First, if your dog is urinating when people or other dogs approach, a medical condition should be eliminated. Females who have been spayed might have a tendency to be incontinent. Or a urinary tract infection should be ruled out. In the absence of a health problem, then your dog’s issue is probably behavioral.

Some dog parents get upset with the dog when he urinates when excited, thinking that the dog is not housetrained. This is usually not the case – housetraining is a separate issue. If the dog is not having accidents in the house other than when being greeted, then incomplete housetraining is not the problem.

Speaking in dog language, they use body postures to signal their feelings. We’re all familiar with the classic “roll over and show you my belly” pose which, in dog speak means that, “I’m not a threat, please don’t hurt me.” Taking that to the extreme is urination. A very fearful dog will expose the belly then urinate to show the approaching individual that he is not a challenge.

Not all dogs will assume this posture.  Dogs with a more confident and in-control personality generally will not show signs of submission. But an insecure, anxious dog will be more likely to show signs of submission.

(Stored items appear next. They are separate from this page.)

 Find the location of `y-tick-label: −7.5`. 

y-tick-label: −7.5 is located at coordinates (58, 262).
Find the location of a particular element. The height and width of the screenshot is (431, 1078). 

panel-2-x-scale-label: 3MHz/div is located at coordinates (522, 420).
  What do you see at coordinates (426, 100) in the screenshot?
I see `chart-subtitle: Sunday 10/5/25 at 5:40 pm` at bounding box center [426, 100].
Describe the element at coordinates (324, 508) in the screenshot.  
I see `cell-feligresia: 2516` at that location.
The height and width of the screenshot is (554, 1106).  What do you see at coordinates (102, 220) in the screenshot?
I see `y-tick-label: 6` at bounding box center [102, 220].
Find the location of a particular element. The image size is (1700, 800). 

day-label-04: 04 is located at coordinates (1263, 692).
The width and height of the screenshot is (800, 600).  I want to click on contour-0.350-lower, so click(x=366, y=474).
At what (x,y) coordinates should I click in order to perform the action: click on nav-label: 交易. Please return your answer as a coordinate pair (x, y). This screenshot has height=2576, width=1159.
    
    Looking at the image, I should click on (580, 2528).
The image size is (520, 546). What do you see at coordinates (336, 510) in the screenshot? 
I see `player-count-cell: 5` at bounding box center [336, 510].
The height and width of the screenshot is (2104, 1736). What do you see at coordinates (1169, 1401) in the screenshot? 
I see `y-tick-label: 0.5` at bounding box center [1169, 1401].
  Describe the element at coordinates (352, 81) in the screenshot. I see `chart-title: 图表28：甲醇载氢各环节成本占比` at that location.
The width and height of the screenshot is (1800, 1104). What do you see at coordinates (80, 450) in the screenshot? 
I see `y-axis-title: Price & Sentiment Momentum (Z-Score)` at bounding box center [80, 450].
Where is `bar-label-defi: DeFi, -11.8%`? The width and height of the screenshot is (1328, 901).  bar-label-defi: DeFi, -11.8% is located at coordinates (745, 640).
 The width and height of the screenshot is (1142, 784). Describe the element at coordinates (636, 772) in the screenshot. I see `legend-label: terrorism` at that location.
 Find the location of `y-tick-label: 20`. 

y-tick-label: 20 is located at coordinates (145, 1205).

It will start as a young puppy.  While some pups will outgrow it, others will continue, and many times the reactions of the pups’ human parents determine if the pup outgrows it or not.

I once worked with a family who adopted a 3-year-old Golden Retriever. The dog urinated whenever the husband approached. I was able to ascertain that the husband got angry with the dog and scolded him the first time he urinated. Also, the man liked to watch The Dog Whisperer, so the husband followed advice learned from this TV show and alpha rolled the dog whenever he submissively urinated which only served to reinforce the dog’s fear. The poor dog was terrified of this man, and of course the urination continued because the dog was desperately trying to tell the man that he was afraid of him. The man didn’t understand how to “talk dog” and made the problem much worse.

This example is an extreme case (I hope!) but we can inadvertently reinforce submissive urination by delivering attention to the dog by either scolding or even greeting the dog with too much excitement.

What to do for a dog who urinates when greeted?

–          Ensure that all greetings are calm. In fact, if your dog has the tendency to get over-excited, don’t greet him at all until he is calm. Come into the house and do other activities – hang up your coat, put away your keys, grab a snack – then say hi to the dog. But be calm, no matter how happy you are to see him! Have guests do the same.

–          Do not bend over the dog when greeting him and avoid direct eye contact. These postures are threatening to dogs. Instead, come down to his level and calmly pet under his chin, never over the head.

–          It goes without saying – never scold or punish the dog for urinating. It will make it worse. The dog will learn to associate greeting you with getting scolded, and the urination will continue as in the example above.

–          If your dog is very sensitive to your emotions, be careful about any yelling or raised voices. The dog could be urinating to try to appease the situation. He could be trying to tell you that it’s upsetting him.

–          Do activities to encourage your dog’s confidence. As mentioned above, a more confident dog rarely shows sign of submission. Dogs who are engaged in training, games, or even have a job like doing therapy work will be more sure of themselves.

If all else fails, there’s always doggie diapers!